▶ _YOUR INSTRUCTIONS_
Extract the entries in their exact form.

▶ _MATERIALS PROVIDED_
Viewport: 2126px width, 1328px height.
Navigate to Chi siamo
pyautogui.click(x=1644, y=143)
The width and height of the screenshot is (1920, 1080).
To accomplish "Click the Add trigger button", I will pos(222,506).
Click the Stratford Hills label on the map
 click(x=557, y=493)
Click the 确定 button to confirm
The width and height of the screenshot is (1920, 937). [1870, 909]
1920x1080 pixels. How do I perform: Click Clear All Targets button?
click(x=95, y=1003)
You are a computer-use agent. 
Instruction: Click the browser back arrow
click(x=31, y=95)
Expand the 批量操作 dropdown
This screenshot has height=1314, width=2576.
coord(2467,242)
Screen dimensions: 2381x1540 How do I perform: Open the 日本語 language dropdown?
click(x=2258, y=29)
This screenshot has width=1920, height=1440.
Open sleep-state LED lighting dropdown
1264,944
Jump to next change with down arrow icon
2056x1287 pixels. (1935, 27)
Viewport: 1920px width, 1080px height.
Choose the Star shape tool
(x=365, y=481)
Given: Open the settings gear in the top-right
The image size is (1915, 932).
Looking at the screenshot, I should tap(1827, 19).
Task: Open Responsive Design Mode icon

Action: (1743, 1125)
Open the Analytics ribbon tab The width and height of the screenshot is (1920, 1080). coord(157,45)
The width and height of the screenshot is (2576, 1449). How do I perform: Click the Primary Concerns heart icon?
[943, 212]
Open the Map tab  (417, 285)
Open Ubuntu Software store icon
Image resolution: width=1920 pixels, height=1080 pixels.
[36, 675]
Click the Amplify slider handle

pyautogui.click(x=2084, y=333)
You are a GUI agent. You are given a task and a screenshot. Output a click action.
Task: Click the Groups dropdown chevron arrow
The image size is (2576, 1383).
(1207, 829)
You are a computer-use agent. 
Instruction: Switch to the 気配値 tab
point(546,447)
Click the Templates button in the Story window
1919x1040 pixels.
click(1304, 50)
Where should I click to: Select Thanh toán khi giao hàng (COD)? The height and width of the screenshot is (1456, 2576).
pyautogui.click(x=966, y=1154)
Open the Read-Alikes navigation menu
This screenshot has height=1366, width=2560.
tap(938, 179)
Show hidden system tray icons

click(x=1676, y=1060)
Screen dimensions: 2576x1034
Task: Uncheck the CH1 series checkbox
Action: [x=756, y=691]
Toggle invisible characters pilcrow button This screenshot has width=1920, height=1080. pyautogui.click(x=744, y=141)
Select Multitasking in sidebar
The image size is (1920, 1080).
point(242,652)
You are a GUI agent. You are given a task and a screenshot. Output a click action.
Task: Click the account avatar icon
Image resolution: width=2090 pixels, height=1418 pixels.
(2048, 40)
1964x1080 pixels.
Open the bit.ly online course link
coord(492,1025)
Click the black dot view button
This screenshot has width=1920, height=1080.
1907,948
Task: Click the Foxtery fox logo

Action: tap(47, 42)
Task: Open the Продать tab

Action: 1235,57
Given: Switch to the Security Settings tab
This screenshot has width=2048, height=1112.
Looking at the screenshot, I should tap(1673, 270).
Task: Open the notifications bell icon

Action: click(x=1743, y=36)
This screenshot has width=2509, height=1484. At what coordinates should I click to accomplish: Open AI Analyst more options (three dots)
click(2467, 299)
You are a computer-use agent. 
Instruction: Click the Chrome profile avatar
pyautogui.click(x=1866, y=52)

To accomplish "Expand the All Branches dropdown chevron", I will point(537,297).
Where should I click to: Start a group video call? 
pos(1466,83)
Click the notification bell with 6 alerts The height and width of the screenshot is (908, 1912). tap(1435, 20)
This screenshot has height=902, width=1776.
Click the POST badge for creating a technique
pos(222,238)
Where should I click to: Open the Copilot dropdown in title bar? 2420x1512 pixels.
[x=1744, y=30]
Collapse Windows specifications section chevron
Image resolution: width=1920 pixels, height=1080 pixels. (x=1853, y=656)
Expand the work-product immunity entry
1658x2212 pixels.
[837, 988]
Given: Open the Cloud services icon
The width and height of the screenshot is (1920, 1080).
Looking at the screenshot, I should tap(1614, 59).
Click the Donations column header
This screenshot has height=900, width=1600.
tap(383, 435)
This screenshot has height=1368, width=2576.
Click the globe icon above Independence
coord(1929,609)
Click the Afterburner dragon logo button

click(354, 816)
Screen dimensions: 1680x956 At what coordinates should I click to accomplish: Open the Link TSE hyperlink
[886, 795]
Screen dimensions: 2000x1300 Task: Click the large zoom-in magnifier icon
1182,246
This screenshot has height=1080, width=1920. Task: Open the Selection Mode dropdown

▶ _REPLY_
Viewport: 2126px width, 1328px height.
Navigate to Chi siamo
pyautogui.click(x=1644, y=143)
The width and height of the screenshot is (1920, 1080).
To accomplish "Click the Add trigger button", I will pos(222,506).
Click the Stratford Hills label on the map
 click(x=557, y=493)
Click the 确定 button to confirm
The width and height of the screenshot is (1920, 937). [1870, 909]
1920x1080 pixels. How do I perform: Click Clear All Targets button?
click(x=95, y=1003)
You are a computer-use agent. 
Instruction: Click the browser back arrow
click(x=31, y=95)
Expand the 批量操作 dropdown
This screenshot has height=1314, width=2576.
coord(2467,242)
Screen dimensions: 2381x1540 How do I perform: Open the 日本語 language dropdown?
click(x=2258, y=29)
This screenshot has width=1920, height=1440.
Open sleep-state LED lighting dropdown
1264,944
Jump to next change with down arrow icon
2056x1287 pixels. (1935, 27)
Viewport: 1920px width, 1080px height.
Choose the Star shape tool
(x=365, y=481)
Given: Open the settings gear in the top-right
The image size is (1915, 932).
Looking at the screenshot, I should tap(1827, 19).
Task: Open Responsive Design Mode icon

Action: (1743, 1125)
Open the Analytics ribbon tab The width and height of the screenshot is (1920, 1080). coord(157,45)
The width and height of the screenshot is (2576, 1449). How do I perform: Click the Primary Concerns heart icon?
[943, 212]
Open the Map tab  (417, 285)
Open Ubuntu Software store icon
Image resolution: width=1920 pixels, height=1080 pixels.
[36, 675]
Click the Amplify slider handle

pyautogui.click(x=2084, y=333)
You are a GUI agent. You are given a task and a screenshot. Output a click action.
Task: Click the Groups dropdown chevron arrow
The image size is (2576, 1383).
(1207, 829)
You are a computer-use agent. 
Instruction: Switch to the 気配値 tab
point(546,447)
Click the Templates button in the Story window
1919x1040 pixels.
click(1304, 50)
Where should I click to: Select Thanh toán khi giao hàng (COD)? The height and width of the screenshot is (1456, 2576).
pyautogui.click(x=966, y=1154)
Open the Read-Alikes navigation menu
This screenshot has height=1366, width=2560.
tap(938, 179)
Show hidden system tray icons

click(x=1676, y=1060)
Screen dimensions: 2576x1034
Task: Uncheck the CH1 series checkbox
Action: [x=756, y=691]
Toggle invisible characters pilcrow button This screenshot has width=1920, height=1080. pyautogui.click(x=744, y=141)
Select Multitasking in sidebar
The image size is (1920, 1080).
point(242,652)
You are a GUI agent. You are given a task and a screenshot. Output a click action.
Task: Click the account avatar icon
Image resolution: width=2090 pixels, height=1418 pixels.
(2048, 40)
1964x1080 pixels.
Open the bit.ly online course link
coord(492,1025)
Click the black dot view button
This screenshot has width=1920, height=1080.
1907,948
Task: Click the Foxtery fox logo

Action: tap(47, 42)
Task: Open the Продать tab

Action: 1235,57
Given: Switch to the Security Settings tab
This screenshot has width=2048, height=1112.
Looking at the screenshot, I should tap(1673, 270).
Task: Open the notifications bell icon

Action: click(x=1743, y=36)
This screenshot has width=2509, height=1484. At what coordinates should I click to accomplish: Open AI Analyst more options (three dots)
click(2467, 299)
You are a computer-use agent. 
Instruction: Click the Chrome profile avatar
pyautogui.click(x=1866, y=52)

To accomplish "Expand the All Branches dropdown chevron", I will point(537,297).
Where should I click to: Start a group video call? 
pos(1466,83)
Click the notification bell with 6 alerts The height and width of the screenshot is (908, 1912). tap(1435, 20)
This screenshot has height=902, width=1776.
Click the POST badge for creating a technique
pos(222,238)
Where should I click to: Open the Copilot dropdown in title bar? 2420x1512 pixels.
[x=1744, y=30]
Collapse Windows specifications section chevron
Image resolution: width=1920 pixels, height=1080 pixels. (x=1853, y=656)
Expand the work-product immunity entry
1658x2212 pixels.
[837, 988]
Given: Open the Cloud services icon
The width and height of the screenshot is (1920, 1080).
Looking at the screenshot, I should tap(1614, 59).
Click the Donations column header
This screenshot has height=900, width=1600.
tap(383, 435)
This screenshot has height=1368, width=2576.
Click the globe icon above Independence
coord(1929,609)
Click the Afterburner dragon logo button

click(354, 816)
Screen dimensions: 1680x956 At what coordinates should I click to accomplish: Open the Link TSE hyperlink
[886, 795]
Screen dimensions: 2000x1300 Task: Click the large zoom-in magnifier icon
1182,246
This screenshot has height=1080, width=1920. Task: Open the Selection Mode dropdown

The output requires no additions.